An independent survey conducted in 2019 by the Advocacy and Research Centre for the Homeless (ARCH) Tokyo reported the actual number of homeless people today is at least 2.8 times higher than the official government report. The discrepancy largely stems from the time of day the survey was taken. The government report was conducted in the daytime, missing those who continue to work during the day but don’t have an official place to stay at night.

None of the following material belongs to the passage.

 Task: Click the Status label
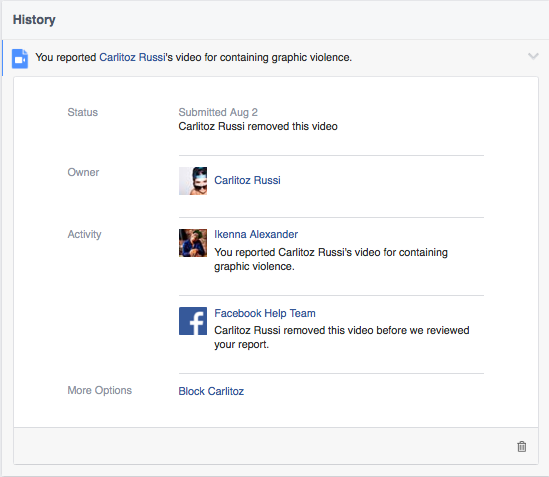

The survey also only reports on homeless people living in parks, on the streets or in shelters and doesn’t account for the thousands of people making use of 24-hour facilities like internet and manga cafes.
Coronavirus and the homeless population
Now, as the number of coronavirus cases continues to climb in Japan, the homeless population is especially vulnerable. Many of them have prior health concerns, such as heart disease and diabetes. Takayuki Koda, a 67-year-old homeless man, told The Japan Times that, “Coronavirus is an illness for pampered people.” The reports on homeless people dying have been few and far between, so they paint a picture that there isn’t anything to worry about.
However, homeless people are at a much higher risk of contracting and dying from COVID-19 than any other group.
This concern has prompted a Change.org petition requesting the use of the (currently empty) Olympic Athletic Villages and stadiums as temporary homeless shelters. While the petition has garnered over 54,000 signatures, there doesn’t seem to be any indication that the government will follow suit. So far, the organizers of the Tokyo Olympic Games and the government have refused to comment on the petition. While the government has offered assistance to those affected by the virus, much of those services are not available if a person doesn’t have a verifiable address.
Community Over Commerce
Miyashita Park is beautiful and the design does show some effort in keeping the community green. The stores in the mall are aimed entirely at Shibuya’s vibrant, ever-changing youth culture, which values art, sustainability and community more so than previous generations.
Although the public is highly receptive of the new mall, the destruction of the park has left those most vulnerable in society completely alienated. As big names like Nike, Balenciaga and Louis Vuitton move in, they’re pushing out local businesses and some of society’s most at-risk individuals.
While redeveloping urban spaces can be inspiring and help attract more tourists to the capital, commercial overhauls like the recently reopened Miyashita Park inevitably leave one to wonder: Couldn’t the money used to build these facilities be used for something else?